O líder parlamentar do PSD, Luís Montenegro, afirmou esta quinta-feira que a decisão do BCE em rejeitar oito dos nomes propostos para o Conselho de Administração da Caixa Geral de Depósitos atesta a "incompetência" do Governo.

A decisão do Banco Central Europeu atesta "a incompetência máxima" do Governo, ao dizer que este "não está a aplicar a sua própria lei", sublinhou Luís Montenegro, que falava em Loulé, no Algarve, considerando a situação "humilhante e embaraçosa" para o Estado português.

O Banco Central Europeu aprovou os 11 nomes propostos pelo Governo para o Conselho de Administração da Caixa Geral de Depósitos, mas rejeitou outros oito por excederem o limite de cargos em órgãos sociais de outras sociedades.

A intenção, entretanto anunciada pelo secretário de Estado do Tesouro e das Finanças, de alterar a lei bancária para recuperar "alguns" dos oito nomes rejeitados é vista pelo PSD como algo "patético", referiu Luís Montenegro, criticando uma alteração legislativa que será "feita à medida, para ultrapassar a sua própria incompetência".

Oito administradores não-executivos propostos foram reprovados por excederem o limite ao número de funções desempenhadas em órgãos sociais de outras sociedades previsto no Regime Geral das Instituições de Crédito e das Sociedades Financeiras (RGICSF).

Na perspetiva do líder da bancada social-democrata, o Governo deveria "ter pensado em aplicar a lei tal qual ela hoje está em vigor antes de fazer as suas propostas", ao invés de fazer uma alteração para "poder nomear uma multidão de administradores para a Caixa Geral de Depósitos".

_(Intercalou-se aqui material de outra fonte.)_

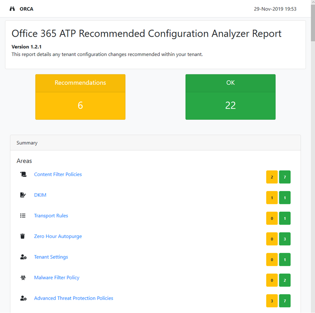This screenshot has width=315, height=313.
Task: Click the yellow recommendation badge for DKIM
Action: pyautogui.click(x=272, y=198)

Para Luís Montenegro, todo o processo de gestão da Caixa Geral de Depósitos (CGD) "é um autêntico manual de tudo aquilo que não deve ser feito" - "um hino à incompetência, à ligeireza e à displicência do Governo".

O Governo colocou a CGD "numa situação de fragilidade e instabilidade", estando-se a assistir "a uma profusão de notícias às pinguinhas", criticou.

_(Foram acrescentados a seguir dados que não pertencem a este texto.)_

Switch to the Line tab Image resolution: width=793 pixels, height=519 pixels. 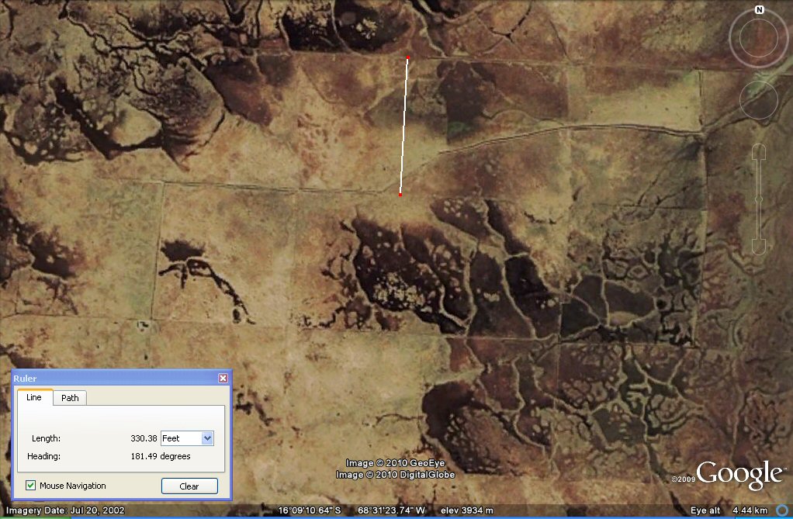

O próprio processo de recapitalização da Caixa está rodeado de "dúvidas e incertezas", constatou, sublinhando que a "instabilidade" que o Governo trouxe para o banco público tem contado com um "silêncio cúmplice" dos partidos que apoiam o executivo socialista no parlamento, nomeadamente o PCP e o BE.

"Falam muito alto quando têm de defender, e bem, a existência de um banco público, mas depois calam-se - silenciam toda esta trapalhada que tem envolvido a gestão da Caixa", notou.

 

CDS-PP vê oportunidade para redução da administração 

O CDS-PP, por sua vez, defendeu que o chumbo do BCE é uma oportunidade para o Governo reduzir os administradores e não aumentar vencimentos.

"O Governo devia aproveitar esta oportunidade para, primeiro, reduzir o número de administradores da Caixa, e, segundo, não aumentar os vencimentos dos administradores", afirmou Pedro Mota Soares.

Em declarações aos jornalistas no parlamento, o dirigente e deputado centrista lembrou que o CDS já deu entrada com um pedido de apreciação parlamentar da lei que permite aumentar o salário dos administradores, que deverá ser agendada em setembro.

"É penoso que tenha de ser o BCE a impor o bom senso que o Governo de Portugal manifestamente não teve. Aumentar o número de administradores da Caixa Geral de Depósitos, aumentar o salário dos administradores da Caixa Geral de Depósitos quando se está ainda a pedir tantos sacrifícios aos portugueses e se vai pedir sacrifícios aos trabalhadores da Caixa é um total contrassenso", afirmou.

Mota Soares sublinhou que "o Governo ainda não falou do plano de recapitalização da Caixa que tem de dar como explicação aos portugueses", nomeadamente o valor necessário, porque é necessário e quanto desse valor será pedido aos portugueses e terá impacto no défice.

Eventuais despedimentos, reduções na rede de balcões e mudanças no plano de negócios são outras as questões reiteradas pelo CDS quanto ao banco público.